>>>>>

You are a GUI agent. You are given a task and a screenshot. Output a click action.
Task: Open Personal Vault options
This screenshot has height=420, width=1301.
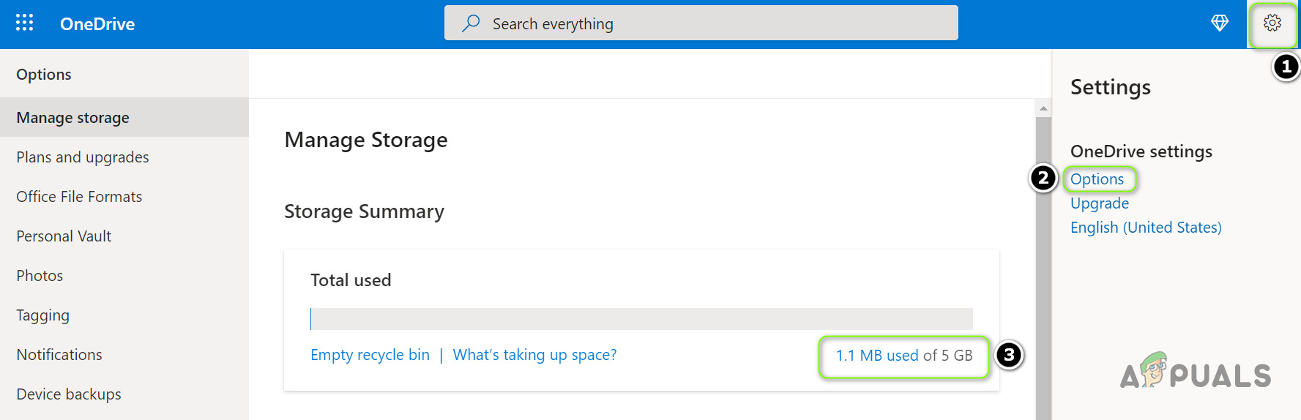(64, 236)
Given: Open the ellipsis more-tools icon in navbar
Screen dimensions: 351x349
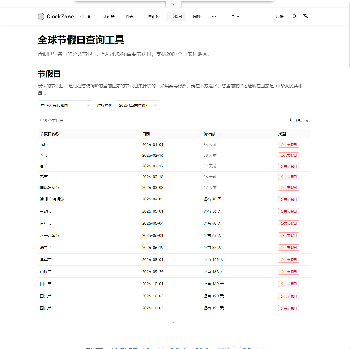Looking at the screenshot, I should click(x=214, y=17).
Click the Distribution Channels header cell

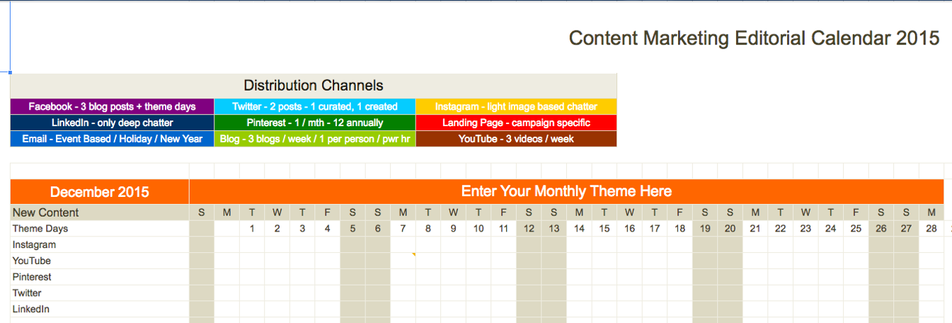point(314,86)
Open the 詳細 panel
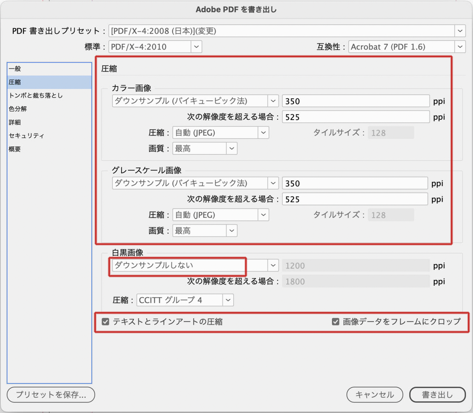This screenshot has width=473, height=413. point(15,122)
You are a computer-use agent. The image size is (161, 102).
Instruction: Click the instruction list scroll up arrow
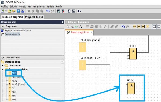63,62
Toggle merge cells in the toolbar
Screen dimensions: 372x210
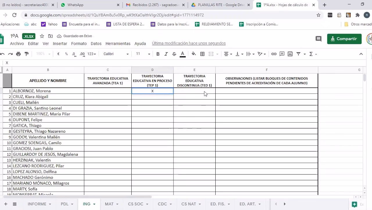(210, 54)
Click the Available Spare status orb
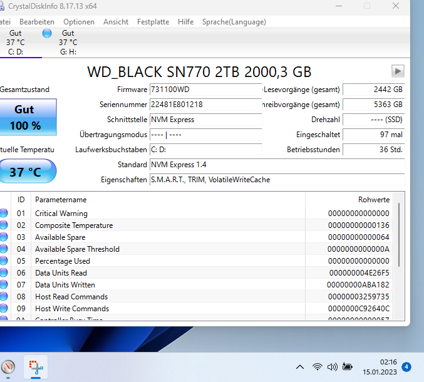The image size is (424, 382). pos(4,237)
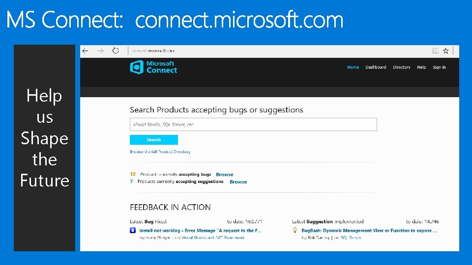472x265 pixels.
Task: Click the lightbulb icon beside BugBash suggestion
Action: pos(295,230)
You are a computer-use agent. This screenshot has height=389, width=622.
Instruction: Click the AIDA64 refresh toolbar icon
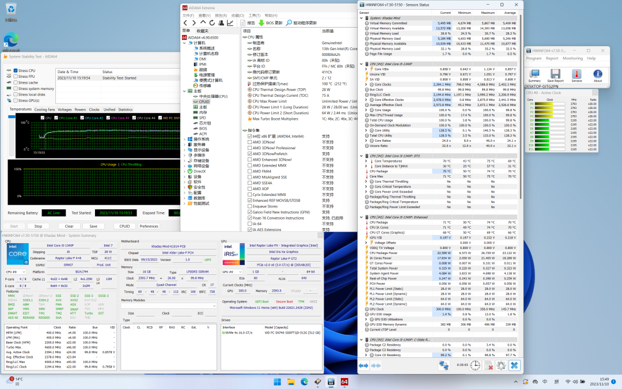212,22
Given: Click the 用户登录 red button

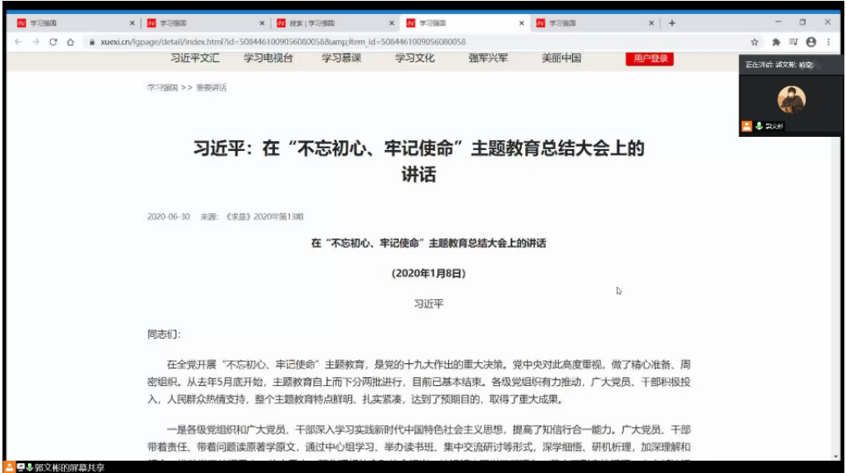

<<<<<

▸ **Work task**
Every record above must be copied exactly; none of the pictures belong in the copy.

▸ **Solved problem**
You are a GUI agent. You are given a task and a screenshot. Output a click action.
Task: Open Personal Vault options
This screenshot has height=420, width=1301.
(64, 236)
Given: Open the ellipsis more-tools icon in navbar
Screen dimensions: 351x349
Looking at the screenshot, I should click(x=214, y=17).
Click the Distribution Channels header cell

point(314,86)
Open the 詳細 panel
This screenshot has width=473, height=413. point(15,122)
You are a computer-use agent. The image size is (161, 102).
Instruction: Click the instruction list scroll up arrow
63,62
Toggle merge cells in the toolbar
Screen dimensions: 372x210
(210, 54)
Click the Available Spare status orb
The image size is (424, 382). pos(4,237)
472x265 pixels.
Task: Click the lightbulb icon beside BugBash suggestion
Action: pos(295,230)
You are a computer-use agent. This screenshot has height=389, width=622.
Instruction: Click the AIDA64 refresh toolbar icon
212,22
Given: Click the 用户登录 red button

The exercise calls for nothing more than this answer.